**THE REQUEST:**
In the listing below, substitute "Give the position of" for "Identify the location of" in everything from the line containing "The image size is (1920, 1080). What do" down to the line containing "coordinates (1021, 243).", and reproduce only those lines with everything else unchanged.
*** PROVIDED DATA ***
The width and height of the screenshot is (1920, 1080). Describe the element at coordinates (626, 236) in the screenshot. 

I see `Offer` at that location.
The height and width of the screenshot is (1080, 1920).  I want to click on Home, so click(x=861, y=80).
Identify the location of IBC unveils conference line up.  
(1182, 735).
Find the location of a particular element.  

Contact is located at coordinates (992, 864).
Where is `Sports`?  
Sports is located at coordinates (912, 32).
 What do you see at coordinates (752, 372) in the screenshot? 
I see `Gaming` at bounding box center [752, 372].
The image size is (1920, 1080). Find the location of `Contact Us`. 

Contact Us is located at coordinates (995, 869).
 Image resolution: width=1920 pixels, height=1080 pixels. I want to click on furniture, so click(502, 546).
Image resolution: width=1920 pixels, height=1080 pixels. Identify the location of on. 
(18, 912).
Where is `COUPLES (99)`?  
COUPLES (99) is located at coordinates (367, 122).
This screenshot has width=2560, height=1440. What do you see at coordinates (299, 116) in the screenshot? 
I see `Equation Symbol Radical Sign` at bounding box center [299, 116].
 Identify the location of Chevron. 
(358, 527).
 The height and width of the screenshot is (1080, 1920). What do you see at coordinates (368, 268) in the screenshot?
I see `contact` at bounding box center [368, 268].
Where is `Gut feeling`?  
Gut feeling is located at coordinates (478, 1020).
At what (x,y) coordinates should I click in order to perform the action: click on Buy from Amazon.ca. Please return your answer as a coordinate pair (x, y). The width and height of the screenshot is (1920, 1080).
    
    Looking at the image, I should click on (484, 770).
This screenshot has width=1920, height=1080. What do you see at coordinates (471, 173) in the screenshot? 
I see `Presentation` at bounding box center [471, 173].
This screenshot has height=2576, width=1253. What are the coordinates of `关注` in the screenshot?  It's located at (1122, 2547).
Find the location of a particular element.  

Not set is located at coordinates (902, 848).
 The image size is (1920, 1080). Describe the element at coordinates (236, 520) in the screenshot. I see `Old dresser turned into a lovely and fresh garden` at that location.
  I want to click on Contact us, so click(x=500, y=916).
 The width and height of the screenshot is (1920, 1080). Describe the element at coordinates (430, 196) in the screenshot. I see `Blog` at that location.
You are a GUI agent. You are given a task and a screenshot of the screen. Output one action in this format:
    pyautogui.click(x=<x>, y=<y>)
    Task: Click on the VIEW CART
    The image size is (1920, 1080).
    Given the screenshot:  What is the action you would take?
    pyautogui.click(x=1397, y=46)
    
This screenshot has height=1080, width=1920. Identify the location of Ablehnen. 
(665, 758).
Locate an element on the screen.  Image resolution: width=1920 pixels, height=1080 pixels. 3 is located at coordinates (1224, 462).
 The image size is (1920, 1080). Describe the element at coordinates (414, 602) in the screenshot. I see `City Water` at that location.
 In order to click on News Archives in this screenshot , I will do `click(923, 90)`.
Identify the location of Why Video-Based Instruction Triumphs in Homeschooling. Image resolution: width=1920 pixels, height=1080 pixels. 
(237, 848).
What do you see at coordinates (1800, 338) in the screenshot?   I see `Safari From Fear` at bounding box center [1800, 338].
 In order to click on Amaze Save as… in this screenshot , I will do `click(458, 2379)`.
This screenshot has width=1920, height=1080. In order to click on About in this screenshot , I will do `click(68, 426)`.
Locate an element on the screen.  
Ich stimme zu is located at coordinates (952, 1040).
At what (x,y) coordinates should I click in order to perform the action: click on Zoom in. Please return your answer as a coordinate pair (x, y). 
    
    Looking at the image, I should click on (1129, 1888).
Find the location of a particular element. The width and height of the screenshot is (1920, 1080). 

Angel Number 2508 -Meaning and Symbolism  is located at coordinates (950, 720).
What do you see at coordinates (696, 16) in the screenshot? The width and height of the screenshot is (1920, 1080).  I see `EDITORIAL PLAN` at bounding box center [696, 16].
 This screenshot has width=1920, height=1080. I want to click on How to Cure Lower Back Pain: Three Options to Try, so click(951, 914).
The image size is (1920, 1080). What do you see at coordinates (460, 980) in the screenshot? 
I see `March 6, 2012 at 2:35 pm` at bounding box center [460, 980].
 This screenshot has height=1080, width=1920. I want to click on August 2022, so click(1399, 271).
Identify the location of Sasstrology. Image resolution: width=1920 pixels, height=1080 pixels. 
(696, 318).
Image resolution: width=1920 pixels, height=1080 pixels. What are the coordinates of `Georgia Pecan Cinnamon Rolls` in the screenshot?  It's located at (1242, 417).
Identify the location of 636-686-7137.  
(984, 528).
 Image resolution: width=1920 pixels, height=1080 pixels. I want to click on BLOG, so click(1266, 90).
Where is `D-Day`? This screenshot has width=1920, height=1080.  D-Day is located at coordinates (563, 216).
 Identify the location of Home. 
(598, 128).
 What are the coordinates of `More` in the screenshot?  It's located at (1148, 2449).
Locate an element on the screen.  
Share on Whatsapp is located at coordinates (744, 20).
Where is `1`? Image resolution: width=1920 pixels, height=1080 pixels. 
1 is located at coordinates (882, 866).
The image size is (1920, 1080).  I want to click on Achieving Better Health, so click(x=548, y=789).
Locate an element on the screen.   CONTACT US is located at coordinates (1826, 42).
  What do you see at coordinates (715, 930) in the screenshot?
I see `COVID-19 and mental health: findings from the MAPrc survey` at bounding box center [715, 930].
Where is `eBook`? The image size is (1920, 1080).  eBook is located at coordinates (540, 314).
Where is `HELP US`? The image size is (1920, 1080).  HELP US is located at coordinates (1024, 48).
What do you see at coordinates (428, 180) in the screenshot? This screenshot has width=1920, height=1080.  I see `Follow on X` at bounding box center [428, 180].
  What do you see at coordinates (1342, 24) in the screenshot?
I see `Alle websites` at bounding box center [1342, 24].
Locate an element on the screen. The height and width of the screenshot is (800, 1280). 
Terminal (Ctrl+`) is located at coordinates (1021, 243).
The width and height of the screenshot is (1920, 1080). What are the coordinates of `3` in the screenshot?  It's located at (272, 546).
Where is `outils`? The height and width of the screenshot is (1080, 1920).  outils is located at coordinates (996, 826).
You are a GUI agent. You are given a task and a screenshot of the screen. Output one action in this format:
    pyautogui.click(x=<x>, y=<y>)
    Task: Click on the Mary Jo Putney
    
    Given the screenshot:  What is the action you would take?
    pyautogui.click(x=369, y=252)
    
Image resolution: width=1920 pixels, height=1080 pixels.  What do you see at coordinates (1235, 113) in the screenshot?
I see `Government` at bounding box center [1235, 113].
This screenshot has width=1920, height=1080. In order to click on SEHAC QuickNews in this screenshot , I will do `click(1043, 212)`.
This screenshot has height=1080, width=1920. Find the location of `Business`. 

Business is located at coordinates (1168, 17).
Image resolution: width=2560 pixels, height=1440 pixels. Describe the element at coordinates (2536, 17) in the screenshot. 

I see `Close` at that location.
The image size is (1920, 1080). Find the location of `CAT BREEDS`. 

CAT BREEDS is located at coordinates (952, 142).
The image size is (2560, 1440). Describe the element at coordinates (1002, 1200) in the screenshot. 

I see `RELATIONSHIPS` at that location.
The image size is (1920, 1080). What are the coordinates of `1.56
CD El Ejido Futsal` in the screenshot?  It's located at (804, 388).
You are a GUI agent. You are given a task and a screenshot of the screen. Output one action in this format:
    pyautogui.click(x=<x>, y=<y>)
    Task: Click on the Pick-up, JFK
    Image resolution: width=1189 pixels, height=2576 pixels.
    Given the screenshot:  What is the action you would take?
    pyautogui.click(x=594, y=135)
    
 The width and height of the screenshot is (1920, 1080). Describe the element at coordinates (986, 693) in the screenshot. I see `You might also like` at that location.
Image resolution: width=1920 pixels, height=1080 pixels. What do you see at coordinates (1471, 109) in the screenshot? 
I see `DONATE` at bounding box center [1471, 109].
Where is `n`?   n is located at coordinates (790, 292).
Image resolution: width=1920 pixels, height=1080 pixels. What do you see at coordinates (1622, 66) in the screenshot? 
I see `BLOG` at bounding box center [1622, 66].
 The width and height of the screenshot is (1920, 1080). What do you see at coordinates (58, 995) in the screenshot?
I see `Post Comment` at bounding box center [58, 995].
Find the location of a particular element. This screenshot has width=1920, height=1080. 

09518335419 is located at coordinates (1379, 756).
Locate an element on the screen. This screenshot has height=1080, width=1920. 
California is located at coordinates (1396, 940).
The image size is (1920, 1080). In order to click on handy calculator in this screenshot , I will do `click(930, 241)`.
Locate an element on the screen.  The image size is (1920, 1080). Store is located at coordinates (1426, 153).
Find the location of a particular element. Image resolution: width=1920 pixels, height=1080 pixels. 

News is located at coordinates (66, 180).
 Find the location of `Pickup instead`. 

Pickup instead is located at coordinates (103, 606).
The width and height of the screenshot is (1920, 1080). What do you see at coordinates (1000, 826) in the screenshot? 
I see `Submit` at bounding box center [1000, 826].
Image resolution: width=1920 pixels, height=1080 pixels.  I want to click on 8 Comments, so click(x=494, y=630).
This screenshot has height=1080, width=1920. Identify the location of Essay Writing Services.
***
**OUTPUT BELOW:**
The image size is (1920, 1080). What do you see at coordinates (460, 980) in the screenshot? 
I see `March 6, 2012 at 2:35 pm` at bounding box center [460, 980].
 This screenshot has height=1080, width=1920. I want to click on August 2022, so click(1399, 271).
Give the position of Sasstrology. Image resolution: width=1920 pixels, height=1080 pixels. 
(696, 318).
Image resolution: width=1920 pixels, height=1080 pixels. What are the coordinates of `Georgia Pecan Cinnamon Rolls` in the screenshot?  It's located at (1242, 417).
Give the position of 636-686-7137.  
(984, 528).
 Image resolution: width=1920 pixels, height=1080 pixels. I want to click on BLOG, so click(1266, 90).
Where is `D-Day`? This screenshot has width=1920, height=1080.  D-Day is located at coordinates (563, 216).
 Give the position of Home. 
(598, 128).
 What are the coordinates of `More` in the screenshot?  It's located at (1148, 2449).
Locate an element on the screen.  
Share on Whatsapp is located at coordinates (744, 20).
Where is `1`? Image resolution: width=1920 pixels, height=1080 pixels. 
1 is located at coordinates (882, 866).
The image size is (1920, 1080).  I want to click on Achieving Better Health, so click(x=548, y=789).
Locate an element on the screen.   CONTACT US is located at coordinates (1826, 42).
  What do you see at coordinates (715, 930) in the screenshot?
I see `COVID-19 and mental health: findings from the MAPrc survey` at bounding box center [715, 930].
Where is `eBook`? The image size is (1920, 1080).  eBook is located at coordinates (540, 314).
Where is `HELP US`? The image size is (1920, 1080).  HELP US is located at coordinates (1024, 48).
What do you see at coordinates (428, 180) in the screenshot? This screenshot has width=1920, height=1080.  I see `Follow on X` at bounding box center [428, 180].
  What do you see at coordinates (1342, 24) in the screenshot?
I see `Alle websites` at bounding box center [1342, 24].
Locate an element on the screen. The height and width of the screenshot is (800, 1280). 
Terminal (Ctrl+`) is located at coordinates (1021, 243).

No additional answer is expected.